2. Uploading data records also consists of a request and a response.  Log Inserter sends one request per recorder.
  • The maximum possible size of this request would be 113 bytes (including TCP/IP overhead).
  • The size of the response depends on the number of values being logged and their data type.  The formula is:

    54 (TCP/IP overhead) + 61 (ION packet overhead) + [logged value data]
    For a 32-bit float the size of the logged data would be 6 bytes (4 bytes for the float, 2 bytes overhead - worst case).

Example in the case of the ION7650:

There are 29 recorders (13 data rec and 16 waveform rec).

1. The default polling period is 5 seconds. The packet sizes would be:
  • Request size = 54 + 46 + 3 * 29 + 3 = 190 bytes
  • Response size = 54 + 47 + 5 * 29 + 5 = 249 bytes
So that's 439 bytes over the link every 5 seconds.


2. If you are logging only 32-bit floats in the 13 data recorders (worst case), the packet sizes would be:
  • Request size = 113 bytes
  • Response size = 54 + 61 + 16 inputs * 13 recorders * 6 bytes = 1363 bytes
So that's another 1476 bytes every 15 minutes.
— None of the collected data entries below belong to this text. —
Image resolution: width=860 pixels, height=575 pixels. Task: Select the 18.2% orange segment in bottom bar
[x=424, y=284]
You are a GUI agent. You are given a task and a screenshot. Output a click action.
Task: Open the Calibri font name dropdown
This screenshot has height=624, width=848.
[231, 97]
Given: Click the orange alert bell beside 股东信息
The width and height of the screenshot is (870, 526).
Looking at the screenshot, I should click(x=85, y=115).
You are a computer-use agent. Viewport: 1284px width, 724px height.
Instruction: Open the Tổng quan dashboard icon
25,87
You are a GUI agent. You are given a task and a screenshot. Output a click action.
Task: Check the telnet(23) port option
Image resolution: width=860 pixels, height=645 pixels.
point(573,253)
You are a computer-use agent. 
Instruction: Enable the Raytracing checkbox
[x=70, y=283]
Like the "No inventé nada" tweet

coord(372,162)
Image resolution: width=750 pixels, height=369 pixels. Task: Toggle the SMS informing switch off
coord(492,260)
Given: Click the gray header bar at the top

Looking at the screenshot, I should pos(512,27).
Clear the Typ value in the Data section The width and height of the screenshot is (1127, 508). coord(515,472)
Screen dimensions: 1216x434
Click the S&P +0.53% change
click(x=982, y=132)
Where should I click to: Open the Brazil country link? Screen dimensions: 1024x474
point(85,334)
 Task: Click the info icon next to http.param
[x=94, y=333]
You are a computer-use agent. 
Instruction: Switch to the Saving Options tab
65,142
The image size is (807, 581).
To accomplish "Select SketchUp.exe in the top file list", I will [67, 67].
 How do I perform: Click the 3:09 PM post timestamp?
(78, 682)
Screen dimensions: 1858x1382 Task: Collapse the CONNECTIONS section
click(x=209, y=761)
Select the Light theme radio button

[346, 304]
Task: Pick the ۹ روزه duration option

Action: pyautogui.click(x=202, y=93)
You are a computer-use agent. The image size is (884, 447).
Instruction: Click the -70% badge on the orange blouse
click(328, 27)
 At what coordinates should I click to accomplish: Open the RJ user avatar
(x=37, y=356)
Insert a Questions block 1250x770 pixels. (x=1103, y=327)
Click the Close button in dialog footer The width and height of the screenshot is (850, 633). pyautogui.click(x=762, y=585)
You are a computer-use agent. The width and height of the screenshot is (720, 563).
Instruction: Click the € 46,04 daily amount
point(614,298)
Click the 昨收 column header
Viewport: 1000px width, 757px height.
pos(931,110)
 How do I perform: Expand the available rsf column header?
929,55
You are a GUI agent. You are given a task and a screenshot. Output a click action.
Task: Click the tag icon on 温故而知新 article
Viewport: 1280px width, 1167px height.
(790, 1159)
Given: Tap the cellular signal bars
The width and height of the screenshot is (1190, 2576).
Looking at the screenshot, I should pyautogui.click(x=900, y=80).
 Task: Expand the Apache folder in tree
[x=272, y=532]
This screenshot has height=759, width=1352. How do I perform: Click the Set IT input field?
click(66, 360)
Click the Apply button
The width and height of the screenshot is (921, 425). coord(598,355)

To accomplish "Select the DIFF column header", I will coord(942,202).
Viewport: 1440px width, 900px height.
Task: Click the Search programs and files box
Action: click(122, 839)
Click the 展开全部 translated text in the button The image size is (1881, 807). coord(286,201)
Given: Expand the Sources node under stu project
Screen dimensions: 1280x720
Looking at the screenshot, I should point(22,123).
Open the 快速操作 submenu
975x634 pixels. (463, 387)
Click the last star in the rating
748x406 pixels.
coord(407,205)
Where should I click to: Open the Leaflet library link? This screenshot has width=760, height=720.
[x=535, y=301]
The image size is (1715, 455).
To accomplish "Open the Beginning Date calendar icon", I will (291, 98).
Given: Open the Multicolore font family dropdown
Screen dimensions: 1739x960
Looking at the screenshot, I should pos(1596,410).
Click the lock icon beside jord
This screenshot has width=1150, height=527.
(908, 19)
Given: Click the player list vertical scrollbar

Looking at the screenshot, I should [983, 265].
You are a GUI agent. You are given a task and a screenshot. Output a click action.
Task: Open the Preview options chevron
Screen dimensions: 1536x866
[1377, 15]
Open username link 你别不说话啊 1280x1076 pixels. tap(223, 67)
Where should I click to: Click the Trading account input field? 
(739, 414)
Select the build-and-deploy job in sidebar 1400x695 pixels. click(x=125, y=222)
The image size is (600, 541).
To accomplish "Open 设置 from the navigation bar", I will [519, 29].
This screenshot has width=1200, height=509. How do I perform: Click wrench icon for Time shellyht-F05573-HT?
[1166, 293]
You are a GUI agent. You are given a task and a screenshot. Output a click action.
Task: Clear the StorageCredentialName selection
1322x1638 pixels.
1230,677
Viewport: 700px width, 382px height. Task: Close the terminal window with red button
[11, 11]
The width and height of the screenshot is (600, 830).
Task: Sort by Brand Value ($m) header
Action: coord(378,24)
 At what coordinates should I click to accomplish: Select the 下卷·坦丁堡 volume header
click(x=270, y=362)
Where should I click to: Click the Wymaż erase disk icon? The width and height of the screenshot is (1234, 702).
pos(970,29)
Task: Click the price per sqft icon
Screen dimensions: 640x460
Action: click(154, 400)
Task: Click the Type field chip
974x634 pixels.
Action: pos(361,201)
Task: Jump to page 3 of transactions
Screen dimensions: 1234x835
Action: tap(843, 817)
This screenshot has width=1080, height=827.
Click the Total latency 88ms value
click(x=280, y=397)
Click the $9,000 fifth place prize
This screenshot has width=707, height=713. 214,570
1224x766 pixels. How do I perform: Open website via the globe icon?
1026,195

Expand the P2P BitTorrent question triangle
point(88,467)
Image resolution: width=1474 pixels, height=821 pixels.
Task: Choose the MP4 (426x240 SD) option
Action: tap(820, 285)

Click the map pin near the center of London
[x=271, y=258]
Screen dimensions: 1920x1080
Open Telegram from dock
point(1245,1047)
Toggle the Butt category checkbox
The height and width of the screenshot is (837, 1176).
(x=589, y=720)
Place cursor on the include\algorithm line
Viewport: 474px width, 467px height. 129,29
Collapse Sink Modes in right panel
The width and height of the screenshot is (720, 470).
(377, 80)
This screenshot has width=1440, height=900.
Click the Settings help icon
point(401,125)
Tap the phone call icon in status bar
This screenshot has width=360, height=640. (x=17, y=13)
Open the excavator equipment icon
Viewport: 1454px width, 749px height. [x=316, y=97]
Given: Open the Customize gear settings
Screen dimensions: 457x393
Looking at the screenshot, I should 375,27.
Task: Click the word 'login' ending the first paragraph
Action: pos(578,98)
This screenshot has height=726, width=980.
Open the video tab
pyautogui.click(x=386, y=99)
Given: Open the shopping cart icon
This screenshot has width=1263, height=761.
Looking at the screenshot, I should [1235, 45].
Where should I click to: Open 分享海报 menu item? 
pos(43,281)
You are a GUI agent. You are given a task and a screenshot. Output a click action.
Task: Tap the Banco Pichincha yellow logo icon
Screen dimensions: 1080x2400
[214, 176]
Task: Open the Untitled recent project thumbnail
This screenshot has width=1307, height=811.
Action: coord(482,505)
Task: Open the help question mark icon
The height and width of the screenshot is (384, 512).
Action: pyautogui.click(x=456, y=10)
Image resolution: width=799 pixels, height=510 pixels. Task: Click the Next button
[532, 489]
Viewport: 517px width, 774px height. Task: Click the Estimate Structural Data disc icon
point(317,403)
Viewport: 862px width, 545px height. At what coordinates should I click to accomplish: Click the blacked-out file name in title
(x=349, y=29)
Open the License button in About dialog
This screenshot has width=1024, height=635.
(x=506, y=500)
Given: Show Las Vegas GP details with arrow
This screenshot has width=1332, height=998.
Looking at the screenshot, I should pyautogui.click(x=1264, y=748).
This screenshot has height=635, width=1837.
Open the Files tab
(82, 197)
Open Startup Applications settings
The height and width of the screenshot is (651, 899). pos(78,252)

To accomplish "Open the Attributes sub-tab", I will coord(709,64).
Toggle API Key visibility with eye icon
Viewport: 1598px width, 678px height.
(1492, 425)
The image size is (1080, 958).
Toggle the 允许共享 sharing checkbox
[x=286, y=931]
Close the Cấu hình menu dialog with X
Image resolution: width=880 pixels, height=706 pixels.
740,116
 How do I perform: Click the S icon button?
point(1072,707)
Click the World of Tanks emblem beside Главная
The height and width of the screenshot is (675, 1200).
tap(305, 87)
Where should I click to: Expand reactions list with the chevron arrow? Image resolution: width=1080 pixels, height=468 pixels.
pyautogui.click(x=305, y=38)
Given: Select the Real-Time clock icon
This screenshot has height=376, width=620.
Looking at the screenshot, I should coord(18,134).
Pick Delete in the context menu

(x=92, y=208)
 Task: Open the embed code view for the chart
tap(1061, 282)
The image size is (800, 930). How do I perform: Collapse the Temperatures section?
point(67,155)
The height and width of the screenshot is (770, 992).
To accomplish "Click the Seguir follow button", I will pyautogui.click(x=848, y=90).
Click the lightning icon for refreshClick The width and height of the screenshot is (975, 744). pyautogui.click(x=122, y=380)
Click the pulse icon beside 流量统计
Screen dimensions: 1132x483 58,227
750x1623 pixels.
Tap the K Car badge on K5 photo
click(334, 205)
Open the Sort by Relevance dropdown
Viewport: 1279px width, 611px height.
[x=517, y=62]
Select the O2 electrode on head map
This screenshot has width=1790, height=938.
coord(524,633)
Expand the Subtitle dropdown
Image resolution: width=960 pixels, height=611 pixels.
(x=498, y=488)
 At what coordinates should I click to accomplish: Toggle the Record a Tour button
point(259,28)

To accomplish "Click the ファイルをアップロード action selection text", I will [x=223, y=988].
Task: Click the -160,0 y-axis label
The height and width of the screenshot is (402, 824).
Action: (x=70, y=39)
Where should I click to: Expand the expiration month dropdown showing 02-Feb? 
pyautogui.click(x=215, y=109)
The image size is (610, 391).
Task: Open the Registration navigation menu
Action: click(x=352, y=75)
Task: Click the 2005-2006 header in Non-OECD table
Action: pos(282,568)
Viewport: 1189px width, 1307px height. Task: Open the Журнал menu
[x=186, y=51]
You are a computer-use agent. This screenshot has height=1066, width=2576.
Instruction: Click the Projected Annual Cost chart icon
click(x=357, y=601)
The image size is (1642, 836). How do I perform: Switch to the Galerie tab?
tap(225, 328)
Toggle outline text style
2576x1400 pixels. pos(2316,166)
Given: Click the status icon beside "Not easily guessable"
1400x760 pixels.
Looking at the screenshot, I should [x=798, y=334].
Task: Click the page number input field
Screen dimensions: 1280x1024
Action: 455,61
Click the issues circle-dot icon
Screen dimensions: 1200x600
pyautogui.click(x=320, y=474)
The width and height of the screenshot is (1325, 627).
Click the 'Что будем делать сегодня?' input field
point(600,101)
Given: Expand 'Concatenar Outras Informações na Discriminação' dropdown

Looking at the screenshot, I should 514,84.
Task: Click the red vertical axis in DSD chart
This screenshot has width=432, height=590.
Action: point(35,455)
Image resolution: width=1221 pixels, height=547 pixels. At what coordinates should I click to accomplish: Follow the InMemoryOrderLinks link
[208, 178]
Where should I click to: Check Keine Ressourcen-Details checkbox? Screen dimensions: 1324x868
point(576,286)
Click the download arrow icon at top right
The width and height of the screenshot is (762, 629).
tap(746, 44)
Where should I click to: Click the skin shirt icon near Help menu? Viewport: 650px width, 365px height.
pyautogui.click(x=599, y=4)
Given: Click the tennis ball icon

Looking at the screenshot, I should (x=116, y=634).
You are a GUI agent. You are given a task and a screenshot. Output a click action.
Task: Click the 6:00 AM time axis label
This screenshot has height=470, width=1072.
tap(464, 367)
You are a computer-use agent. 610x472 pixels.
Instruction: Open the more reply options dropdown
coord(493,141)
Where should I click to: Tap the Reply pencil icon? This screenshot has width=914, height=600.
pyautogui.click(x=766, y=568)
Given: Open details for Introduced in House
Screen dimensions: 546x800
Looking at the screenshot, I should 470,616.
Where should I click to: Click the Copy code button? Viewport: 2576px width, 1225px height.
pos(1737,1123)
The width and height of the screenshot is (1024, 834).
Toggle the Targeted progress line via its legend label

Maximum network activity over 24h: 7.36 MB

More Information:
This calculation makes the assumption that you are using an ION meter with a default template, and no power quality events. Downloading waveforms will add some considerable network activity.
Be aware that this calculation is valid only for the communications between Loginserter and the meter. This doesn't take into account the activity generated by Vista, Designer, or anything else that can access the meter over the network.

This is the network activity. This is NOT the amount of data logged in the database.